Nathalie Adler est en mission pour l’Union Européenne en Sicile. Elle est notamment chargée d’organiser la prochaine visite de Macron et Merkel dans un camp de migrants. Présence à haute valeur symbolique, afin de montrer que tout est sous contrôle. Mais qui a encore envie de croire en cette famille européenne au bord de la crise de nerfs ? Sans doute pas Albert, le fils de Nathalie, militant engagé auprès d’une ONG, qui débarque sans prévenir alors qu'il a coupé les ponts avec elle depuis des années. Leurs retrouvailles vont être plus détonantes que ce voyage diplomatique…

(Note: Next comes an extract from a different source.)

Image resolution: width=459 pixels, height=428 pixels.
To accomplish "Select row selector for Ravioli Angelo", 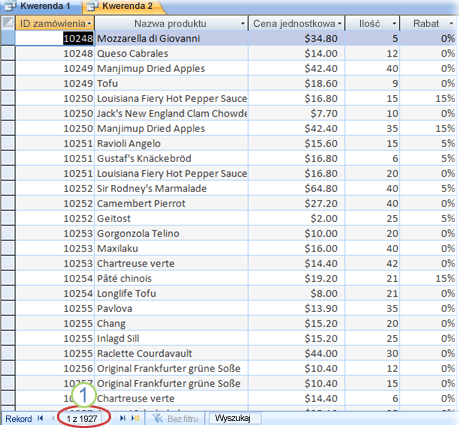I will (x=8, y=143).
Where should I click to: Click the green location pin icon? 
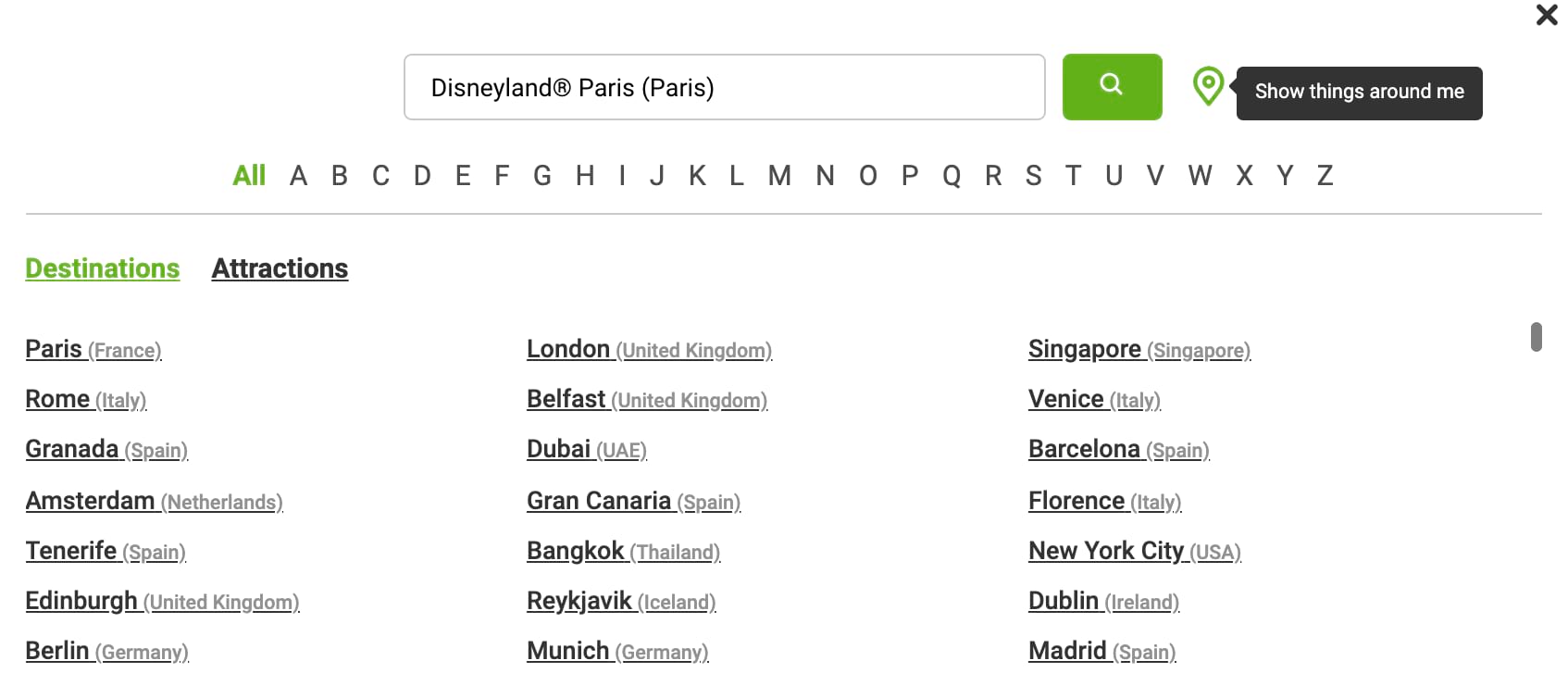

« La dérive des Continents (Au Sud) » est un film qui désarçonne, par le choix narratif opéré par le réalisateur et son co-scénariste Laurent Larivière (Je suis un soldat). Car, le film de Lionel Baier s’intéresse à la difficile question de l’immigration et particulièrement la manière dont les pays membres essayent de gérer la situation tendue en Italie, l’une des portes principales du flux migratoire où des milliers d’hommes, de femmes, d’enfants risquent leurs vies pour venir en Europe dans l’espoir d’une vie meilleure. En situant son propos au moment où le corps sans vie du petit Aylan, 3 ans, est retrouvé sur une plage turque, le réalisateur va alors peindre une série de personnages dont le rapport direct avec le sujet modifie considérablement le point de vue. Nous avons la chargé de mission auprès de l’Union Européenne qui gère bureaucratiquement chaque cas et ne voit plus que des numéros, le jeune idéaliste qui aimerait que les Etats membres fassent plus, et mieux surtout, et les deux représentants des gouvernements Français et Allemand qui veulent du sale, et de la mise en scène pour rendre plus forte la présence des deux dirigeants.
Mais ce qui désarçonne, avec « La dérive des Continents (Au Sud) » c’est le ton utilisé par le réalisateur, qui n’hésite pas à utiliser la comédie et parfois le burlesque pour assouplir son propos et le rendre plus percutant en même temps. Car le film de Lionel Baier s’inspire largement des grandes comédies Italiennes des années 60-70, de Dino Risi (Les Monstres) ou de Federico Fellini (La Strada), pour donner un ton acerbe, presque provocateur, comme lorsque les deux représentants des dirigeants français et Allemands étudient les lieux et particulièrement le français, joué avec suffisamment de cynisme et de drôlerie par Tom Villa (Munch). Les personnages évoluent, cherchent un sens réel à leurs vies et surtout tentent de s’entendre et de se comprendre, particulièrement les deux principaux Nathalie (Toujours impeccable Isabelle Carré (Délicieux) ) et son fils Albert ( Joué par Théodore Pellerin (Le Souterrain) qui joue constamment entre le sale gosse et le jeune homme idéaliste et en colère).
Avec une mise en scène qui passe de plans plus statiques et d’autres qui vont jouer sur les perspectives pour mieux noyer les personnages dans les différentes luttes de sentiments qu’ils traversent, le réalisateur nous entraine dans un film qui va nous faire découvrir une autre vision de ces structures qui accueillent les migrants et de ceux qui en ont la charge, sans pour autant occulter les différents combats autour et bien sûr le glauque comme ces touristes qui viennent, en famille, prendre des photos du camp de rétention, comme un vulgaire site historique ou une attraction du coin. Le ton léger, utilisé pour donner corps à son histoire ne gâche jamais le fait de lever un voile sur un sujet que l’on préféré oublier et laisser à ceux qui en ont la charge.